►
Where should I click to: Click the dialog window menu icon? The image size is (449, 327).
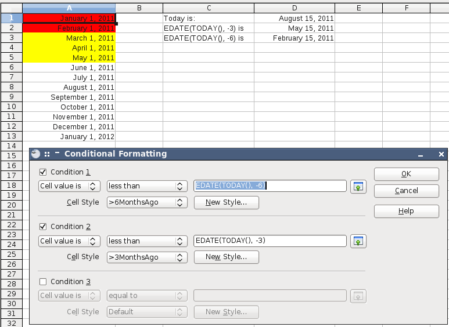pos(36,154)
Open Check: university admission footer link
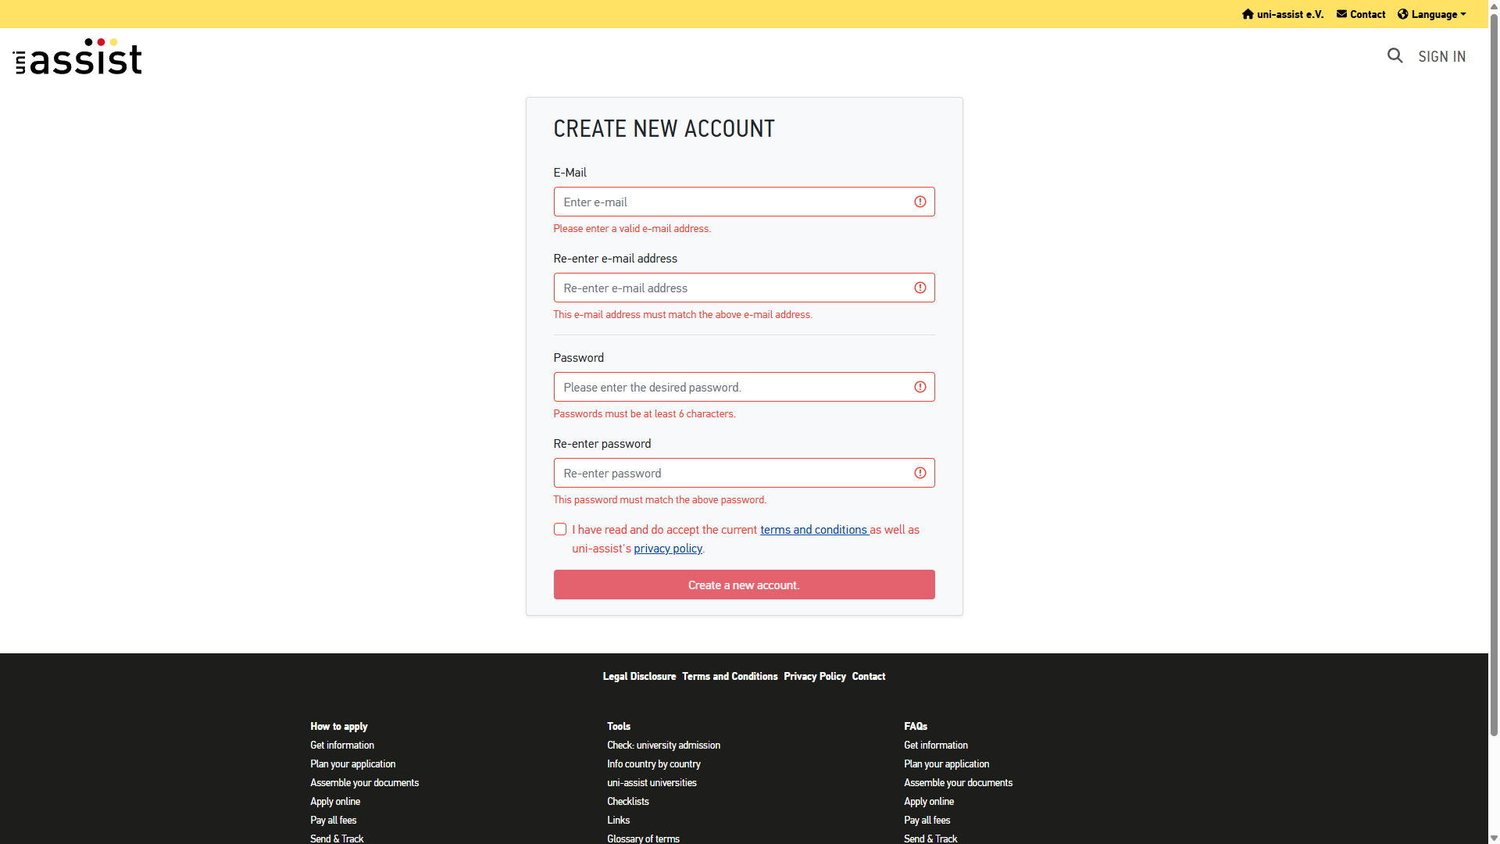Screen dimensions: 1500x844 [x=663, y=745]
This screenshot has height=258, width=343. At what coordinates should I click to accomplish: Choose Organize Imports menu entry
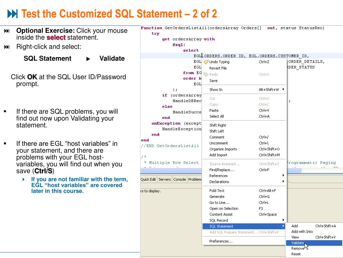[223, 149]
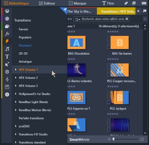This screenshot has height=145, width=149.
Task: Adjust the thumbnail size slider handle
Action: pyautogui.click(x=114, y=139)
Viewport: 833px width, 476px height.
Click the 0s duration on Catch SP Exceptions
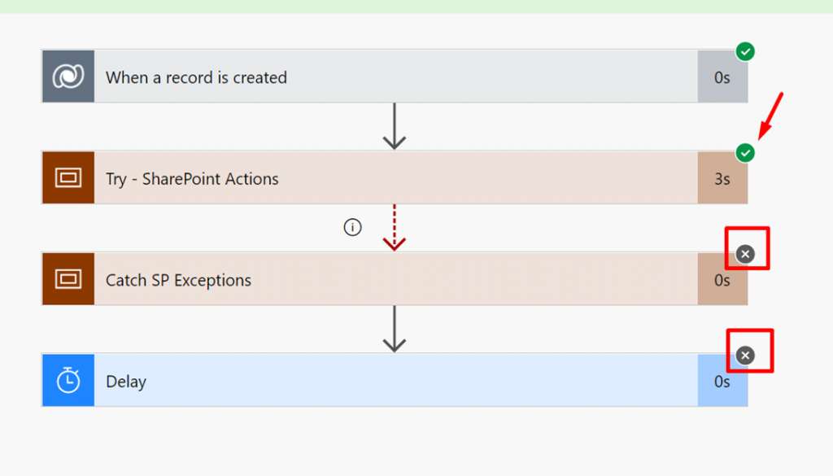pos(722,281)
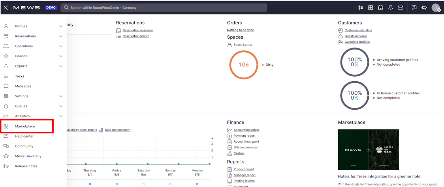Click the Hotels for Trees marketplace image

[x=368, y=150]
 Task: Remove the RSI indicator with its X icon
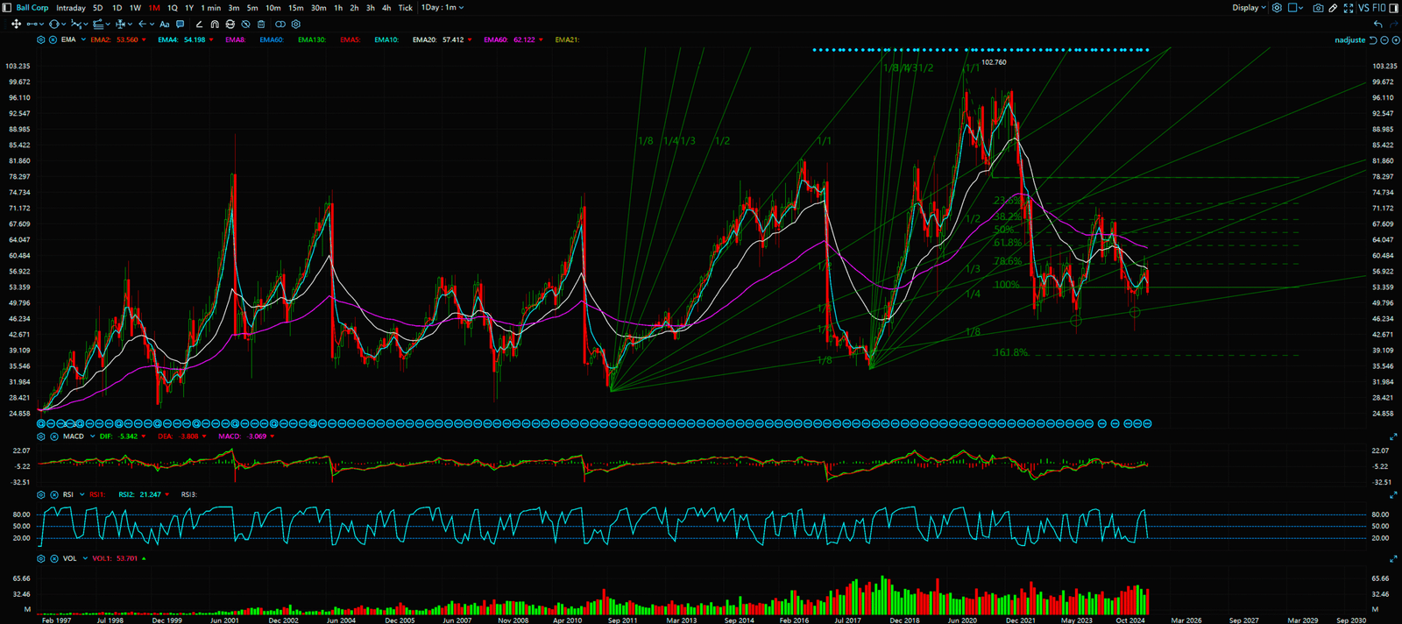tap(53, 495)
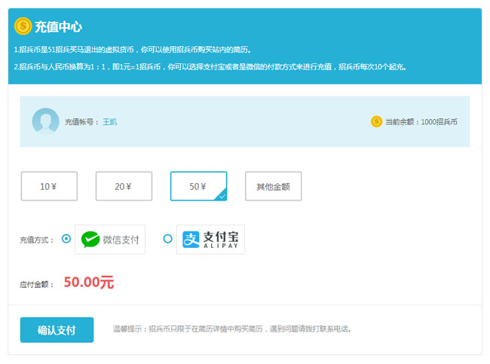Click the green WeChat Pay logo

(90, 240)
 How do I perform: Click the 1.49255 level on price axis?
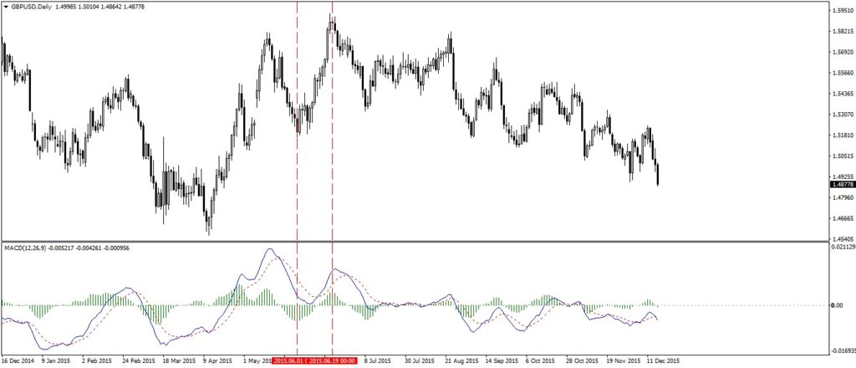click(x=839, y=176)
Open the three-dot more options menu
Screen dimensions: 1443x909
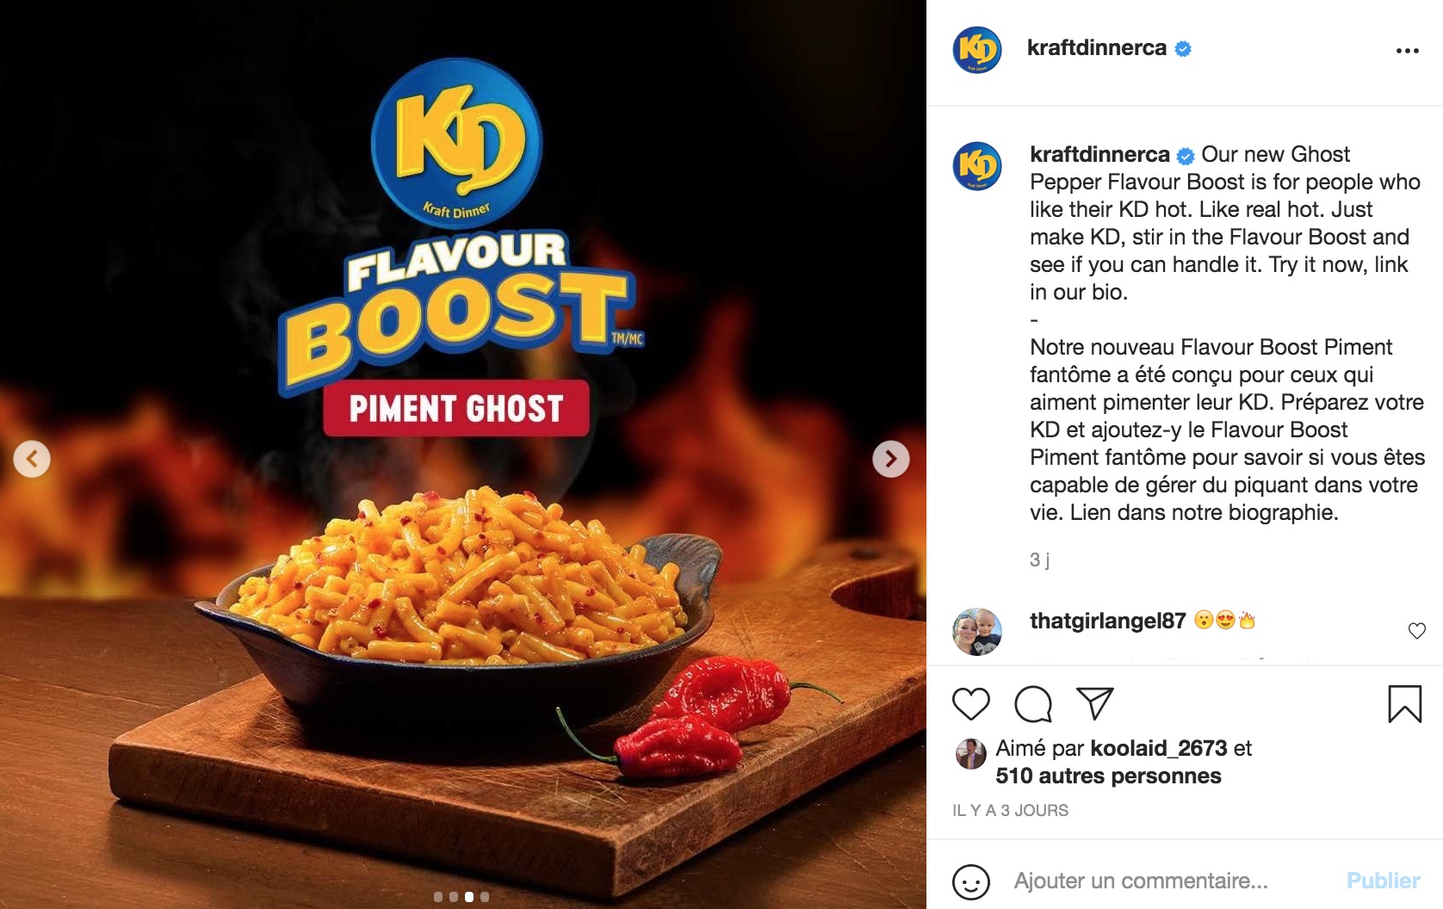[x=1407, y=51]
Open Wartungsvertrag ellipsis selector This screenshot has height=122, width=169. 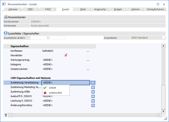(88, 60)
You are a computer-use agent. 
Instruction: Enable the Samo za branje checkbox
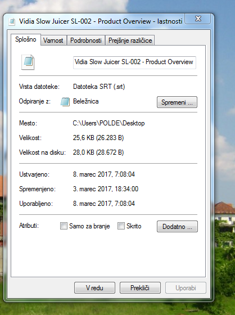64,226
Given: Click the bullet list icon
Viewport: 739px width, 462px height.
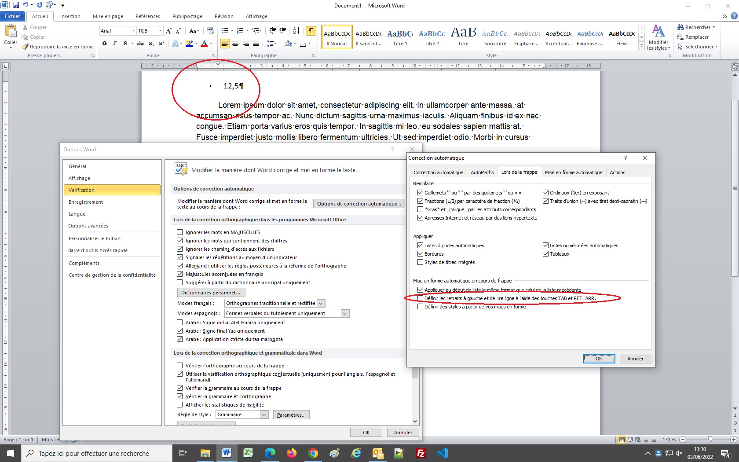Looking at the screenshot, I should point(225,31).
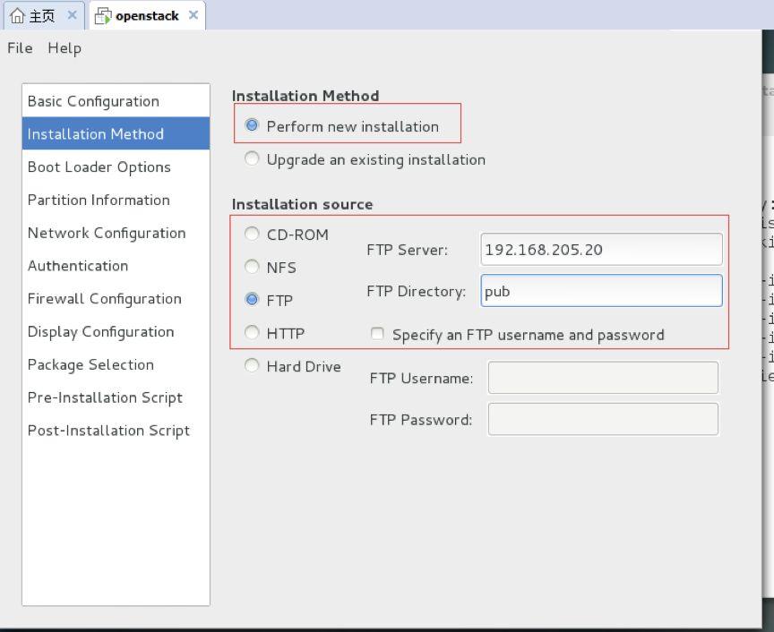Image resolution: width=774 pixels, height=632 pixels.
Task: Choose Hard Drive installation source
Action: click(x=252, y=366)
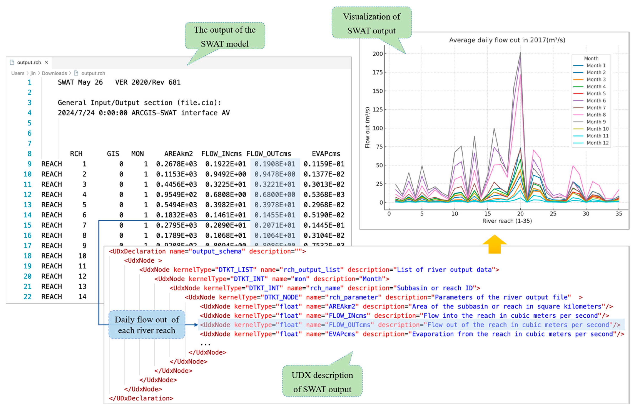The image size is (634, 410).
Task: Click the FLOW_OUTcms column header
Action: [x=269, y=154]
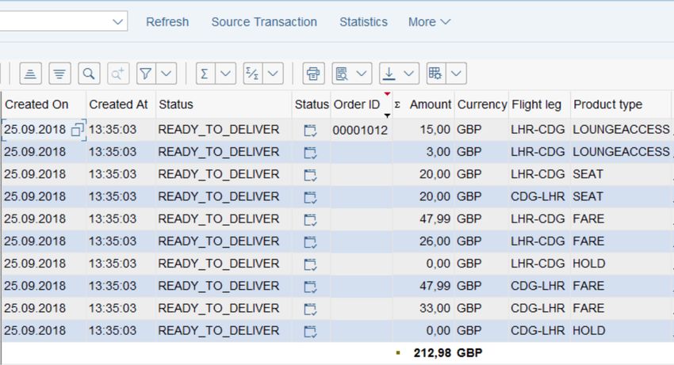Open the Statistics menu item
Screen dimensions: 674x365
363,22
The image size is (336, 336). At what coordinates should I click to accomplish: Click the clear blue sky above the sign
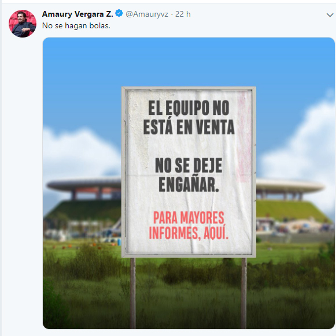(x=189, y=62)
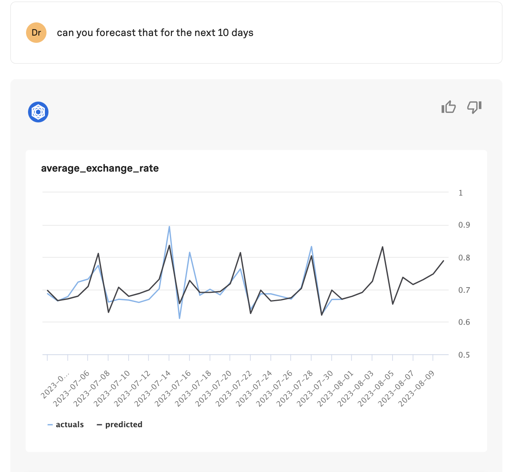Click the thumbs up feedback icon
Viewport: 512px width, 472px height.
click(x=448, y=107)
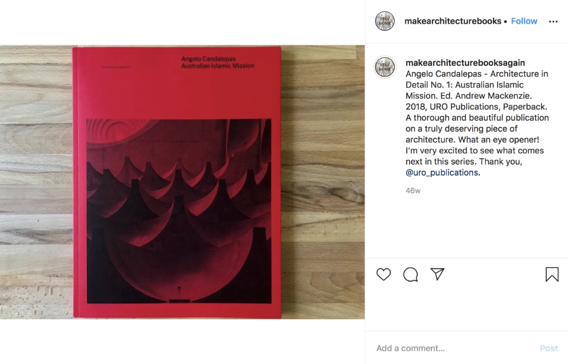
Task: Open makearchitecturebooksagain username in caption
Action: [x=465, y=63]
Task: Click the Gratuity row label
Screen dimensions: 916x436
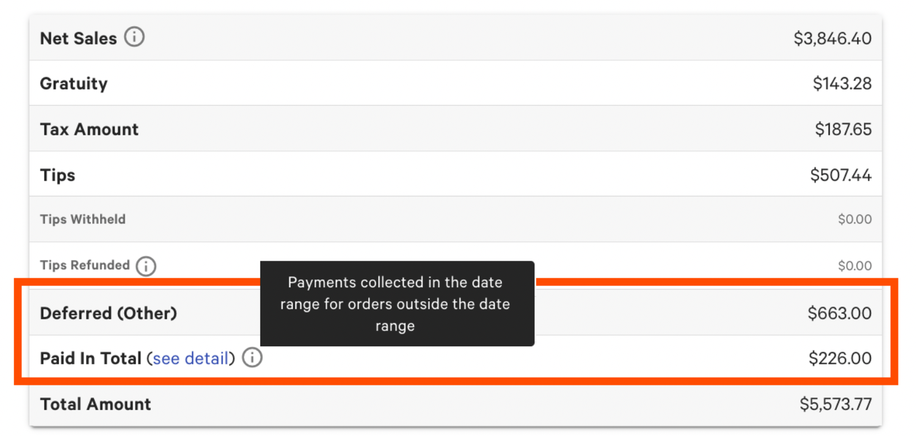Action: click(74, 84)
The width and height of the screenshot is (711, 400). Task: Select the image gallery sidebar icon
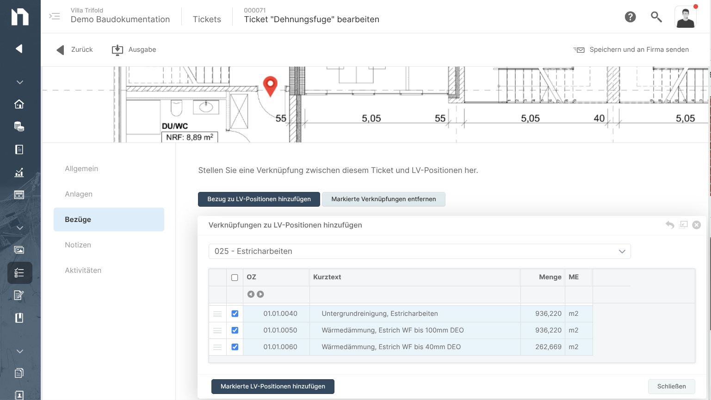[x=19, y=250]
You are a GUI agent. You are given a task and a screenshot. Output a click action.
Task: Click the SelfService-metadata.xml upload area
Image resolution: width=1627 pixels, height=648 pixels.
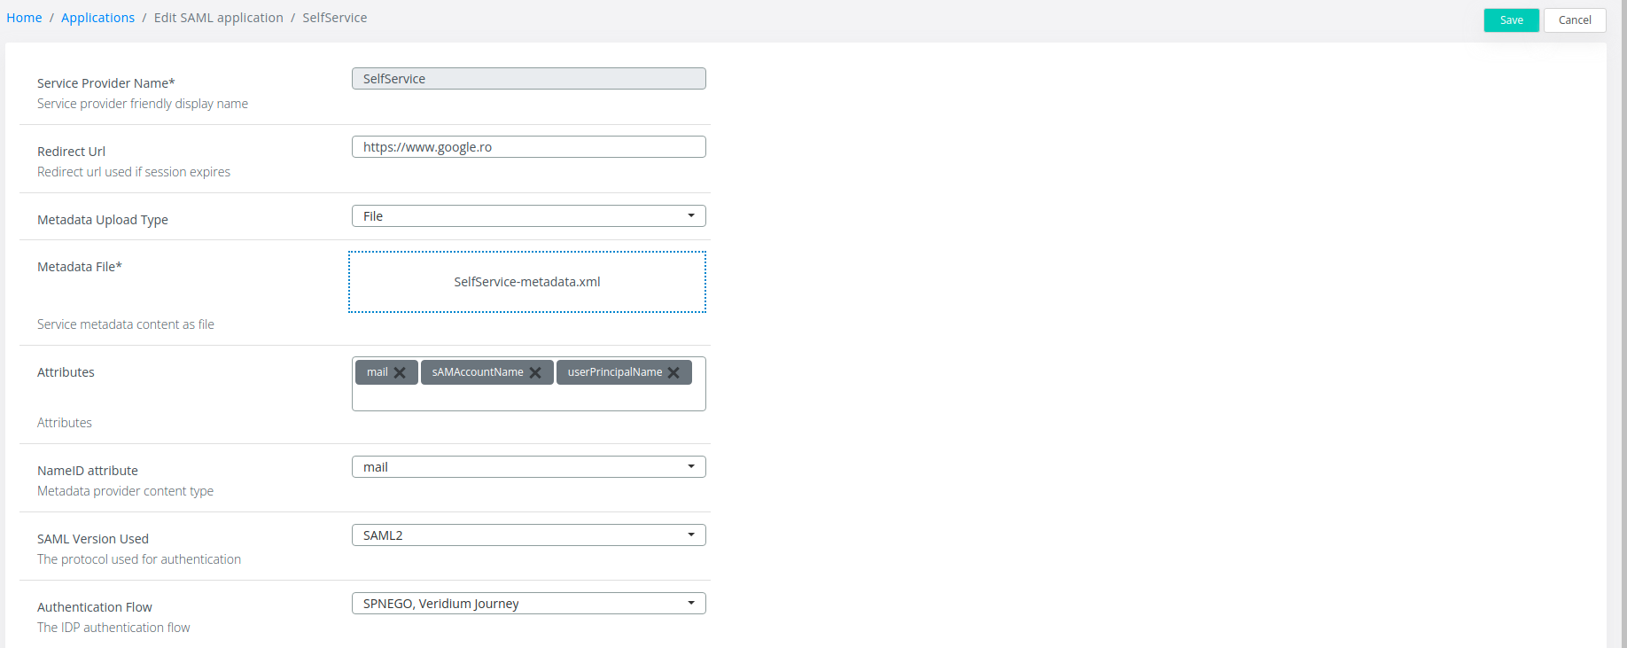pyautogui.click(x=527, y=282)
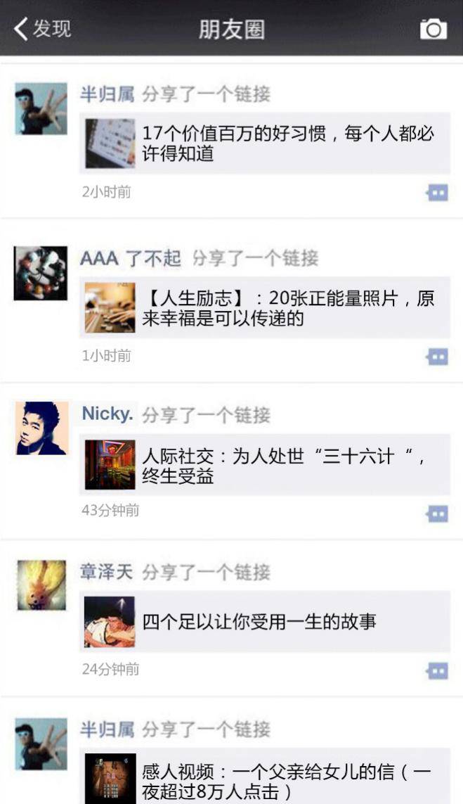
Task: Tap the 朋友圈 title in the header
Action: (232, 30)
◄
▶ _Stated problem_: Reproduce the material from its beginning through the line containing "Screen dimensions: 1500x844 [x=663, y=745]", both ends included, leaving out the pictures.

▶ _Solution below_:
Where should I click to: Click the dialog window menu icon? The image size is (449, 327).
pos(36,154)
Open Check: university admission footer link
Screen dimensions: 1500x844 [x=663, y=745]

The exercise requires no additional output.